I know I was not alone, as many people have described receiving a kind of false therapy from social media by being able to isolate particular aspects of themselves from the larger story in which those aspects were organically situated—a larger story that is often full of complexity, ambiguity, vulnerability, confusion and pain. Through media like Facebook an individual can construct emergent meanings among contexts that are continually in flux and which can thereby be adapted and manipulated. Accordingly, Facebook does to human life and relationships what Pokémon does to the world: it creates a virtual world that is separate to, but overlapping with, the real world.

Within the virtual world of social media, we can exhibit a pseudo-context to the public, escaping from the given-ness of real-life contexts as we fulfil the postmodern impulse of self-creation. In place of given contexts that may include shame, grief, embarrassment and loneliness, the virtual world liberates us to construct identifies made up of only those slices of ourselves that we choose to publicize. We can customize the context of our life while interacting with others through the snippets they provide. The ease with which we can construct these fluid self-identities bolsters the hegemony of raw will in a kind of Nominalist rebellion against the given-ness of life. We become what we name ourselves to be.

The Body as Enemy in the Technological Utopia

The main context that gives our life meaning is our materiality: the physical, living, breathing body. But with the body comes a certain discomfort. To be enfleshed is to be vulnerable. It is with the body that we smile but it is also with the body that we cry. It is with the body that we exert strength, but it is also in the body that we experience weakness, fragility, danger and mortality. The lure of online relationships—or even real-world relationships in which the majority of communication occurs through texting—is that we can act as if we were disembodied and thereby suspend the vulnerability and fragility connected to our body. Through our digital devices we can act and respond to others as if we are not bounded by space. We can dispense with the physical element and still have our social cravings satisfied online.

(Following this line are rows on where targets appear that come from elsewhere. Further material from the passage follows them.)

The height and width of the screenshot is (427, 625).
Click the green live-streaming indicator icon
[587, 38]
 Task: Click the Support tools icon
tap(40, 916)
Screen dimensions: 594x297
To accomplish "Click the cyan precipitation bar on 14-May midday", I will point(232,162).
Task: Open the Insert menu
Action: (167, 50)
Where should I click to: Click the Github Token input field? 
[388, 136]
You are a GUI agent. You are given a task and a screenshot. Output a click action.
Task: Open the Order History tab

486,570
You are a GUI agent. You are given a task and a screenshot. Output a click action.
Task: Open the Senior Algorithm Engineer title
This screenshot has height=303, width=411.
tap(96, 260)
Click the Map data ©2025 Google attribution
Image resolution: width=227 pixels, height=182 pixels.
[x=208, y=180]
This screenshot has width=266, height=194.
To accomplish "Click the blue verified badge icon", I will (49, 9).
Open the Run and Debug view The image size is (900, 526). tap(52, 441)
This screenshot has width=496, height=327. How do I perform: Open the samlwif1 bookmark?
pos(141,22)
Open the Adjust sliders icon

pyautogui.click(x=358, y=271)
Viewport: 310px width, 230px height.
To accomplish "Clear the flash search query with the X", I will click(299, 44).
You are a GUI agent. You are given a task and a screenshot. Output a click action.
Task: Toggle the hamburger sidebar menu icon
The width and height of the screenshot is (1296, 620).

As new hand-held devices have enabled our online communities to become ubiquitous and seamlessly integrated into normal life, ordinary life is starting to be stamped with the imprint of our online habits. That is, all social activity is starting to take on the cluster of assumptions and expectations appropriate to the digital technologies that now mediate so much of our interaction with one another. At the heart of these assumptions is the rebellion against embodiment. To be embodied is to be contextualized, and to be contextualized is to be limited. In the technocratic era, the limitation of embodiment represents a kind of fall from which technology promises to redeem us.

In its most extreme form this rebellion against materiality can be seen in virtual worlds like “Second Life”, where users adopt the identity of an avatar and become residence in a simulated society that mirrors the real world. But even in less extreme forms, as our social lives continue to go digital we are increasingly oriented to view the physical dimension of human contact as an unnecessary addition, rather than an essential part, to human encounters. Just as physical goods (tickets, newspapers and greeting cards) are increasingly shedding their materiality and being turned into pure information in “the cloud”, and just as physical places (banks, schools, libraries and stores) are becoming displaced by online venues offering the same services, so our social lives are also gradually shedding their physical integrity to become matters of pure information. This is why, in his 2008 book The Big Switch, Nicholas Carr could observe that “Second Life may be only a game, but its central conceit—that we can separate ourselves from our bodies and exist as avatars in a digitized landscape—is more than an amusement. It’s a metaphor for our future.” Carr backed this concern up with a 2007 study conducted by the Annenberg School for Communication’s Center for the Digital Future which found that “nearly half of the people who have joined online communities ‘say they ‘feel as strongly’ about their virtual community as they do about their real-world communities.’”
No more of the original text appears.